++++ 所给数据
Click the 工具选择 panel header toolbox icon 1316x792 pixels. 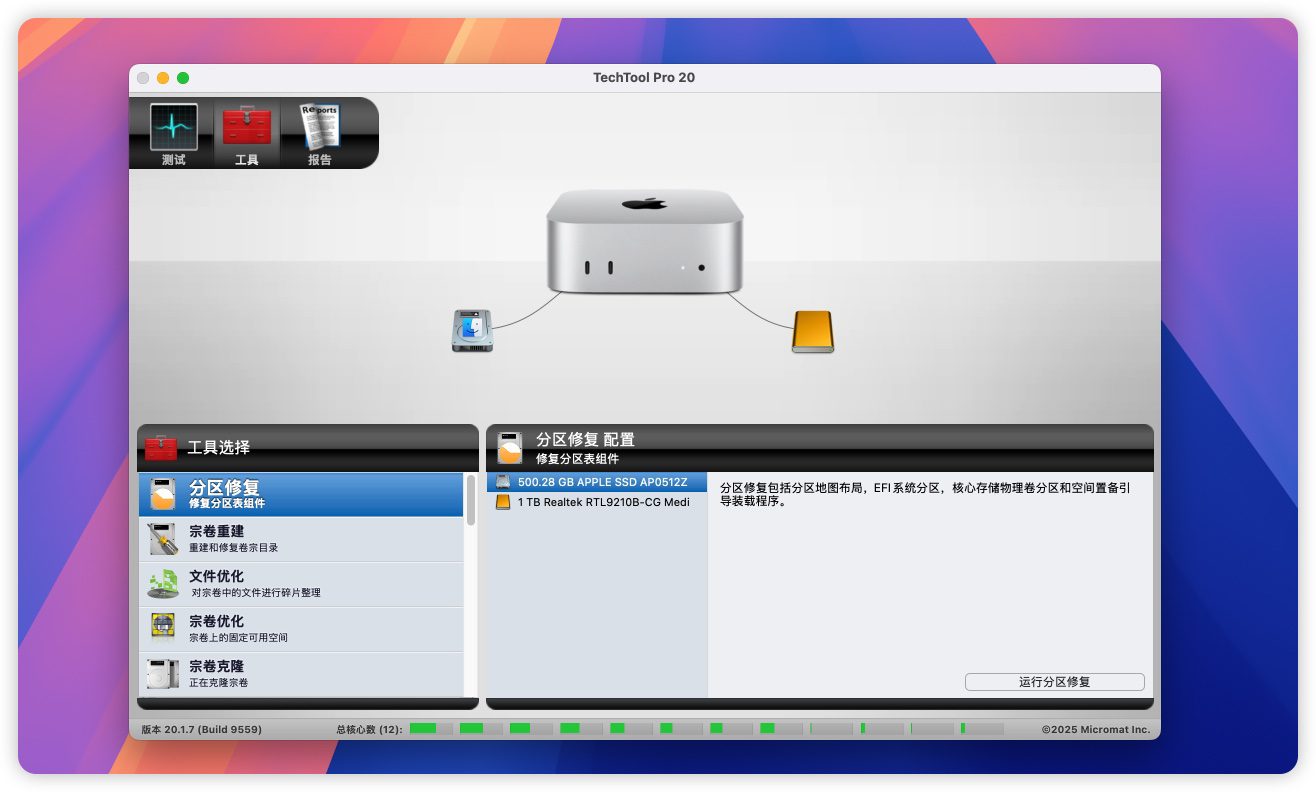161,447
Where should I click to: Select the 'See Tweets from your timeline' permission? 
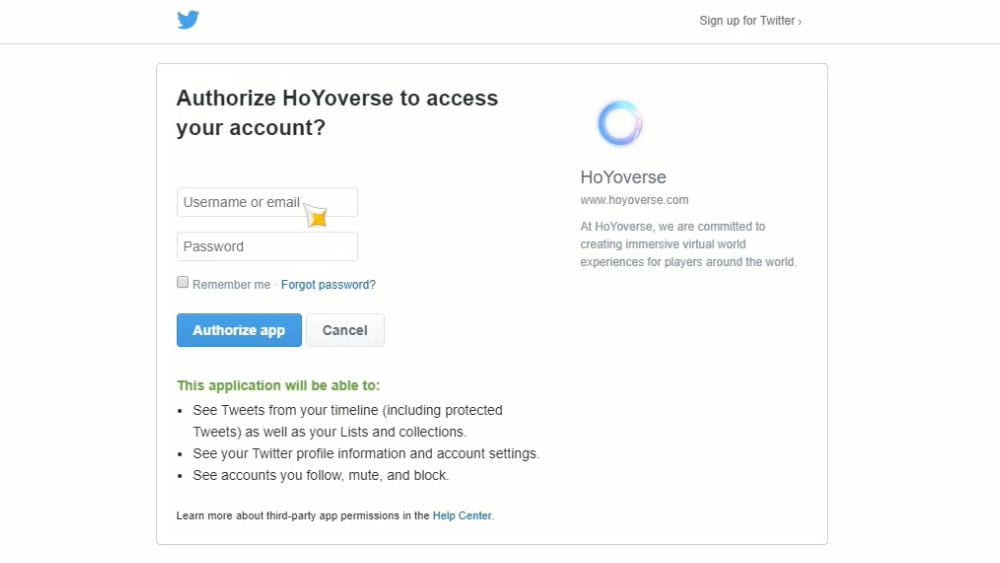click(348, 410)
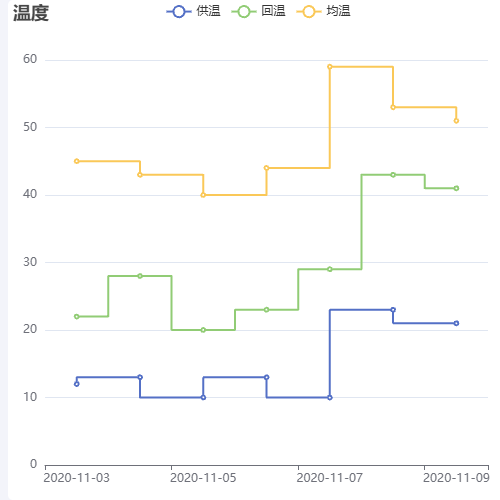Toggle the 供温 legend series

[x=193, y=11]
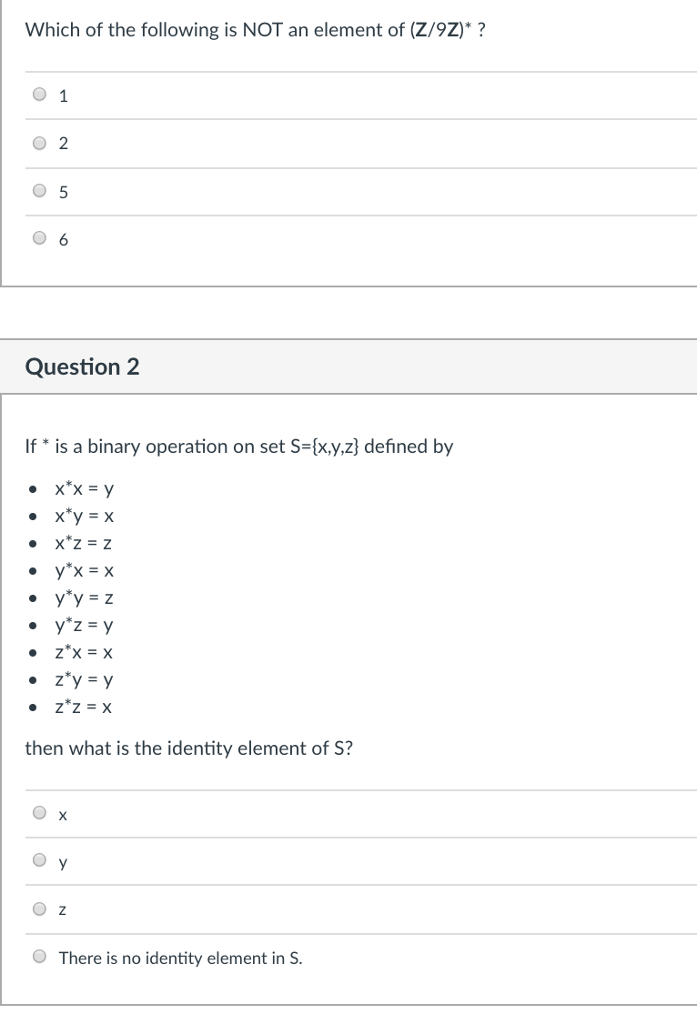This screenshot has height=1024, width=697.
Task: Select the radio button for answer 1
Action: 38,95
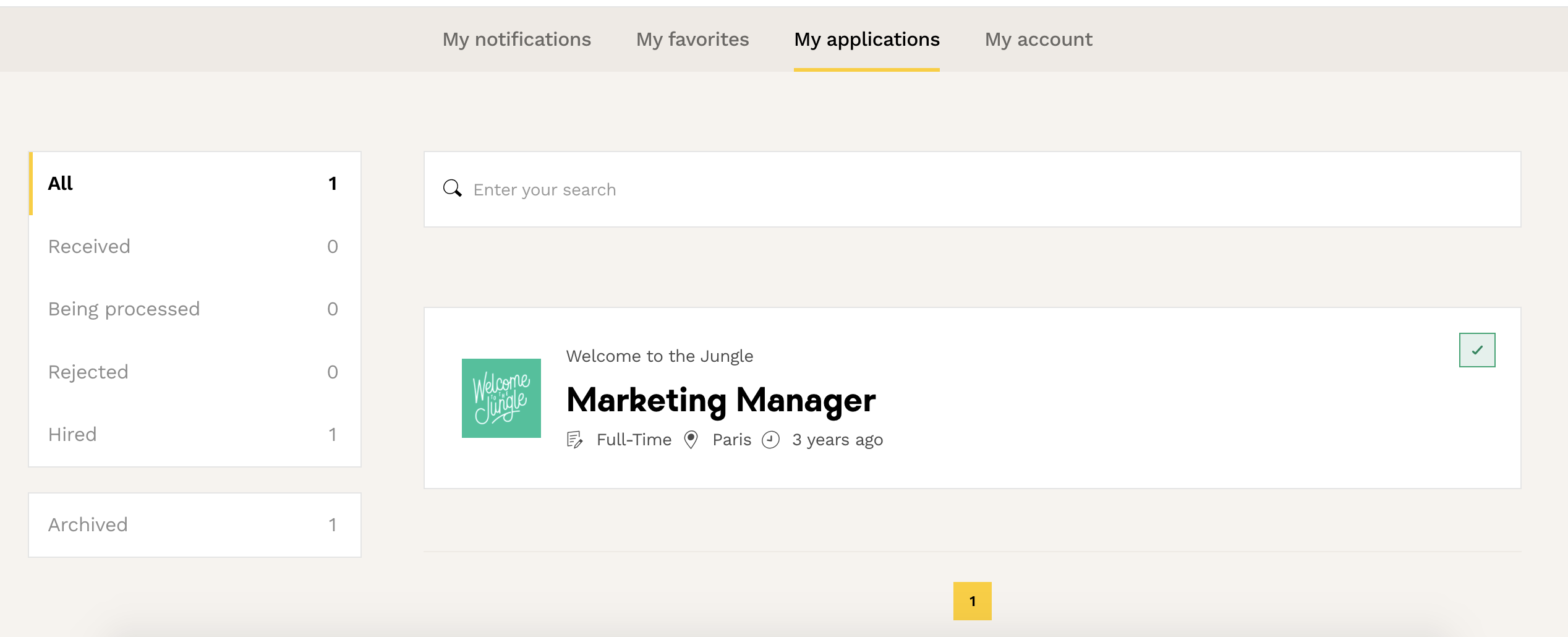Select page 1 in pagination
1568x637 pixels.
click(x=972, y=601)
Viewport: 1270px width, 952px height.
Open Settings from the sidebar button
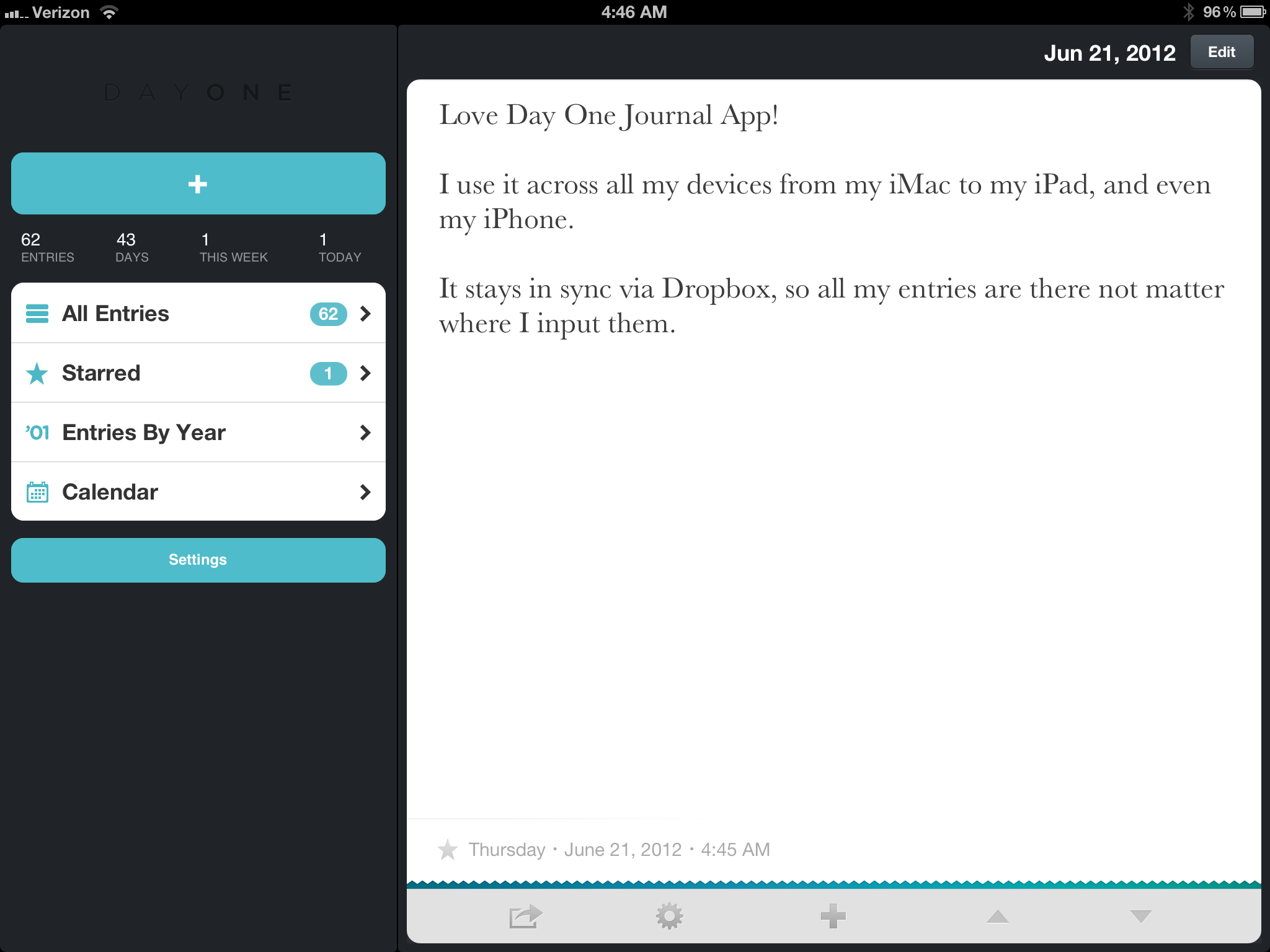(x=197, y=560)
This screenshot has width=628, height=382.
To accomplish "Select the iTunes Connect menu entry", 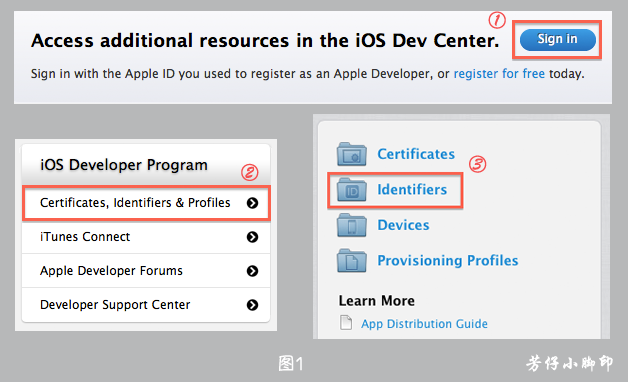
++++++++
◆ **任务目标**
请把数据中从含有“Where should I”的那一行开始、到数据末尾结束的各行原样输出，首尾两行都包括在内，好吗？回答里不要放图片。

◆ **书面解答**
Where should I click to: Select the 'See Tweets from your timeline' permission? 
click(348, 410)
Toggle the 供温 legend series

[x=193, y=11]
This screenshot has height=1024, width=697.
Task: Select the radio button for answer 1
Action: 38,95
Select page 1 in pagination
1568x637 pixels.
click(x=972, y=601)
Viewport: 1270px width, 952px height.
Open Settings from the sidebar button
(x=197, y=560)
This screenshot has width=628, height=382.
To accomplish "Select the iTunes Connect menu entry", 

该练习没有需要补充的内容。